*** Data for processing Section Begins ***

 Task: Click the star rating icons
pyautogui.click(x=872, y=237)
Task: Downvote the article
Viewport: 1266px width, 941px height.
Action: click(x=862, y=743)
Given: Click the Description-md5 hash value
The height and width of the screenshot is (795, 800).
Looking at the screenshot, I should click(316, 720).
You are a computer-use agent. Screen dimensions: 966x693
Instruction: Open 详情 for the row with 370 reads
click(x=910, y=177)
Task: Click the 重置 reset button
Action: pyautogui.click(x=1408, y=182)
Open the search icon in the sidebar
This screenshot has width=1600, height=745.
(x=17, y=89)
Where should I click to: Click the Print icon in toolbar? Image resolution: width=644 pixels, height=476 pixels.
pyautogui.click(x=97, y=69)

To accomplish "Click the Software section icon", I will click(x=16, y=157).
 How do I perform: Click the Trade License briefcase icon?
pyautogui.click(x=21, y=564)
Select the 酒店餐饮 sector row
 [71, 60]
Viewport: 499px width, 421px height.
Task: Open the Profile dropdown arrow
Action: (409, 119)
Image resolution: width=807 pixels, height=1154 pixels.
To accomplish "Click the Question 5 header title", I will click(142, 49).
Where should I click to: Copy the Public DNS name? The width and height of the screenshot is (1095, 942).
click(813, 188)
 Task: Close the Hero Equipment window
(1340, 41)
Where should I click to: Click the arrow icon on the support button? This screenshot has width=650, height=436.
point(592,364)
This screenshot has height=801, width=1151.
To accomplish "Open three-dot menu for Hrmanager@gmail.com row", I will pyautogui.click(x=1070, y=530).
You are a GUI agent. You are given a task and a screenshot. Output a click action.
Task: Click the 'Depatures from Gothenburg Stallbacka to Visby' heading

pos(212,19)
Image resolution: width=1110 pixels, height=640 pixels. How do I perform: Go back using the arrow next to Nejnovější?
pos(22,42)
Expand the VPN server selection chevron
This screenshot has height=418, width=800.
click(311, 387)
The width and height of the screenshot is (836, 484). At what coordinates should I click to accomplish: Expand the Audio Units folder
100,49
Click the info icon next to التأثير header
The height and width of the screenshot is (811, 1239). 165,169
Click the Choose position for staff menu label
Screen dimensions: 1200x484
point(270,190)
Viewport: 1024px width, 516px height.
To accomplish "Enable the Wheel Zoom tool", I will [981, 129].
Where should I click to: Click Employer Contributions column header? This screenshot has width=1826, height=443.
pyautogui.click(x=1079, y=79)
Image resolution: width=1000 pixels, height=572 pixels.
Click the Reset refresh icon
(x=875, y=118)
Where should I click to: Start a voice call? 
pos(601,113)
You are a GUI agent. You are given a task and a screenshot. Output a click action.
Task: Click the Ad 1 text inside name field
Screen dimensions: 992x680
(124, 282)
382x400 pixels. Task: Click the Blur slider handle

*** Data for processing Section Ends ***

• **Required action**: Only the lines above from the line with "The height and width of the screenshot is (795, 800)." to the line with "This screenshot has height=801, width=1151.", those two lines included, should be reproduced exactly.

• **Answer to the exercise**:
The height and width of the screenshot is (795, 800).
Looking at the screenshot, I should click(316, 720).
You are a computer-use agent. Screen dimensions: 966x693
Instruction: Open 详情 for the row with 370 reads
click(x=910, y=177)
Task: Click the 重置 reset button
Action: pyautogui.click(x=1408, y=182)
Open the search icon in the sidebar
This screenshot has width=1600, height=745.
(x=17, y=89)
Where should I click to: Click the Print icon in toolbar? Image resolution: width=644 pixels, height=476 pixels.
pyautogui.click(x=97, y=69)

To accomplish "Click the Software section icon", I will click(x=16, y=157).
 How do I perform: Click the Trade License briefcase icon?
pyautogui.click(x=21, y=564)
Select the 酒店餐饮 sector row
 [71, 60]
Viewport: 499px width, 421px height.
Task: Open the Profile dropdown arrow
Action: (409, 119)
Image resolution: width=807 pixels, height=1154 pixels.
To accomplish "Click the Question 5 header title", I will click(142, 49).
Where should I click to: Copy the Public DNS name? The width and height of the screenshot is (1095, 942).
click(813, 188)
 Task: Close the Hero Equipment window
(1340, 41)
Where should I click to: Click the arrow icon on the support button? This screenshot has width=650, height=436.
point(592,364)
This screenshot has height=801, width=1151.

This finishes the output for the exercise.